# Kutipan Dokumen
Rabu, 17 Agustus 2016

Ketua MPR: Demokrasi Kita Secara Prosedur Sudah Bagus, tapi..

Ketua MPR: Demokrasi Kita Secara Prosedur Sudah Bagus, tapi...

Liputan6.com, Jakarta - Seiring dengan perayaan Hari Ulang Tahun (HUT) ke-71 Republik Indonesia, Majelis Permusyawaratan Rakyat atau MPR mempunyai dua agenda besar. Pertama, Sidang Tahunan MPR pada 16 Agustus 2016. Sedangkan yang kedua adalah memperingati Hari Konstitusi pada 18 Agustus mendatang.
"Kami dari MPR sudah bertemu dengan Presiden (Joko Widodo atau Jokowi), lengkap, Kami menyampaikan bahwa tahun ini Sidang Tahunan MPR. Pak Presiden sudah menyatakan kesiapan hadir menyampaikan pidato kenegaraannya," ucap Ketua MPR Zulkifli Hasan saat berbincang dengan Liputan6.com di SCTV Tower, Senayan, Jakarta Pusat, Kamis 11 Agustus 2016.
Menurut Zulkifli, Sidang Tahunan MPR adalah penting karena akan mendengarkan apa saja yang sudah dicapai pemerintah. Sebelumnya, lembaga-lembaga negara juga sudah menyampaikan hal serupa kepada MPR.
Baca Juga
"Nah, kemudian agenda besar berikutnya yaitu pada 20 Agustus (2016), MPR sebagai lembaga besar rakyat Indonesia menampung segala pendapat masyarakat. Setelah 18 tahun reformasi ini, semua pendapat masyarakat kita terima," ujar Zulkifli yang karib disapa Zulhas tersebut.

Pendapat Seputar Demokrasi

Zulhas yang juga menjabat Ketua Umum Partai Amanat Nasional mengungkapkan, ada dua pendapat yang berkembang di masyarakat seputar pelaksanaan demokrasi di Indonesia. Pendapat pertama mengatakan, demokrasi Pancasila saat ini menjauh dari asas musyawarah mufakat, sehingga mesti kembali ke UUD 1945 yang belum diamendemen.
"Ada juga pendapat, demokrasi kita sudah bagus, tapi tujuan kita berdemokrasi untuk menyejahterakan seluruh rakyat Indonesia itu belum tercapai. Bahkan, kesenjangan menjauh. Oleh karena itu perlu norma-norma yang kuat yang mengatur, agar demokrasi Pancasila itu melahirkan kesejahteraan bagi seluruh rakyat Indonesia," Zulhas menerangkan.

# Tantangan
Tulis ulang bagian berita tentang Ketua MPR dari "Liputan6.com, Jakarta - Seiring" sampai "18 Agustus mendatang.", dan ganti "agenda besar" dengan "agenda utama".

# Cuplikan Data
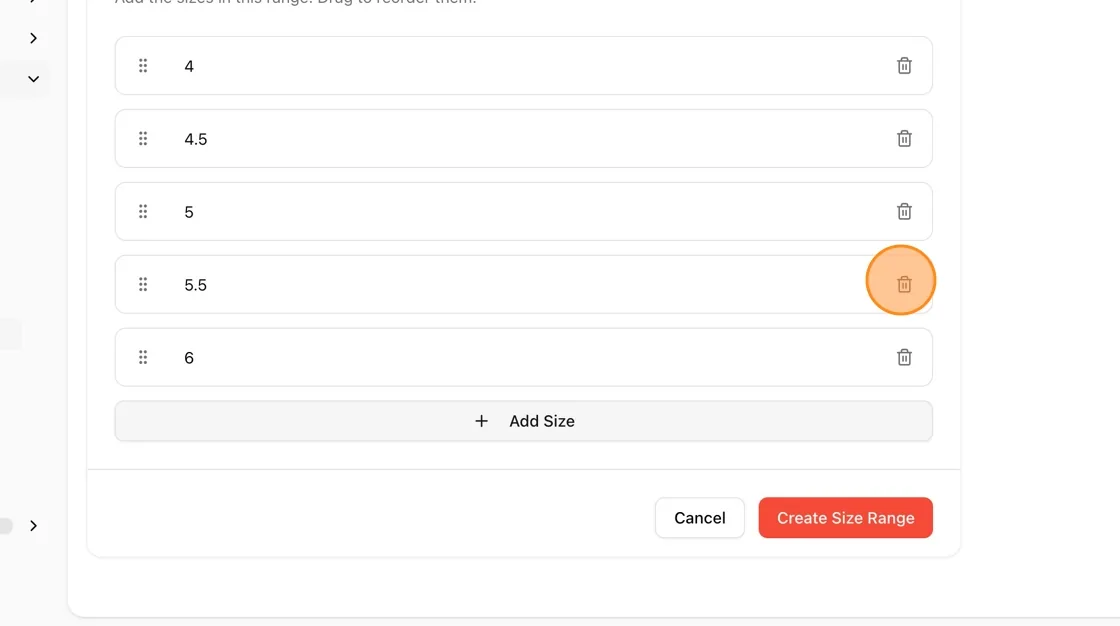The height and width of the screenshot is (626, 1120).
Task: Click the reorder grip next to size 5
Action: pos(143,212)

# Jawaban Latihan
Liputan6.com, Jakarta - Seiring dengan perayaan Hari Ulang Tahun (HUT) ke-71 Republik Indonesia, Majelis Permusyawaratan Rakyat atau MPR mempunyai dua agenda utama. Pertama, Sidang Tahunan MPR pada 16 Agustus 2016. Sedangkan yang kedua adalah memperingati Hari Konstitusi pada 18 Agustus mendatang.